“Being LGBTI is not a Western influence, it’s a human reality”

In 2012, Anan Bouapha founded Proud to Be Us Laos, the country's first civil society organisation promoting equal rights for young LGBTI. In 2017, he enrolled in a one-year Master’s programme at the Sciences Po Paris School of International Affairs with the goal of acquiring the necessary skills to make his organisation into a think-tank.

In 2012, at the age of 25, you and your association Proud To Be Us Laos organised the first LGBT pride event in Laos. How did the public and the government react to this initiative?

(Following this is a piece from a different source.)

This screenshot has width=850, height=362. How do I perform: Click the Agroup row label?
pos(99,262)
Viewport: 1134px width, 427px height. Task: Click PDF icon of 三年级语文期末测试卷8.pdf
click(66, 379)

In the local context, I would not use the term LGBT pride as it is prone to misinterpretation, particularly by the government as they think that it’s a Western ideology, especially when international governmental organisations were among our supporters.
However, building on the fact that gay men and transgender people have been taken into account in the National Strategic Plan on HIV/AIDS Prevention (Ministry of Health), the core objective was to create a public platform for all LGBTI individuals, society and related sectors to discuss LGBTI issues openly without fear.
This is a great step forward for Laos to work further with this community, and I hope not just in terms of  health issues.  We must recognise the Lao government for working vigorously to fight HIV/AIDS and trying to become more open to the needs of this population.

That is how the doors gradually open, so the team and I are taking advantage of this opportunity to create a more open dialogue about this issue in Lao society. Being LGBTI is not a Western influence, it’s a human reality. It’s time to talk about it not just in the context of health, but in its social, economic and political aspects.

Has recognition of the LGBT community in Laos improved since the first event five years ago?

Progress is hard to measure because there are so many components that need to be integrated in the approach to this difficult task. However, our tireless contribution and ongoing movement, as well as the positive efforts of the Lao government to understand the issue, have made the community realise that things are getting better everyday. For example, the first International Day Against Homophobia, Transphobia and Biphobia in 2015 was aired on Lao National Television—a government-owned media—and a transgender outreach worker got the opportunity to talk about her hopes as a transgender person. It was an unforgettable moment for us to see this thing appear in the national media, a highlight for the LGBTI community in Laos. Also, last May the International Day Against Homophobia and Transphobia was attended by some officials from the Lao Ministry of Foreign Affairs and the event was allowed to be aired on national television for the second time. This is the beginning of positive change.
 
These events could be interpreted as positive recognition from the Lao government, after all our hard work and perseverance to make the voices of the LGBTI community heard through a local approach with our government and technical support from international governments and coalitions.

You have just started the Master in Advanced Global Studies, a programme for young professionals offered by the Sciences Po Paris School of International Affairs. What are your expectations of the programme?

As I am already working, I know what I want to do for a living later. I hope that the programme will provide me with a more professional approach and give me exposure to inspiring alumni and professionals so I can polish my professional skills and build my network. I also look forward to sessions with career advisors focused on how we can improve our professional prospects after Sciences Po.

What do you plan to do after the Master’s programme?

I will get back to my LGBTI rights movement, Proud to be us Laos, with a firmer grasp of political sociology and human rights language and tools. In Laos, I will try to obtain a legal status for my organisation from my government. It would make Proud To Be Us the first civil society organisation that touches base with a key young at-risk community like LGBT.  I would like to see Proud to be Us Laos become a think-tank for the government, so that we can help alleviate the difficulties that the government is currently encountering in terms of HIV/AIDS among one of the most affected populations.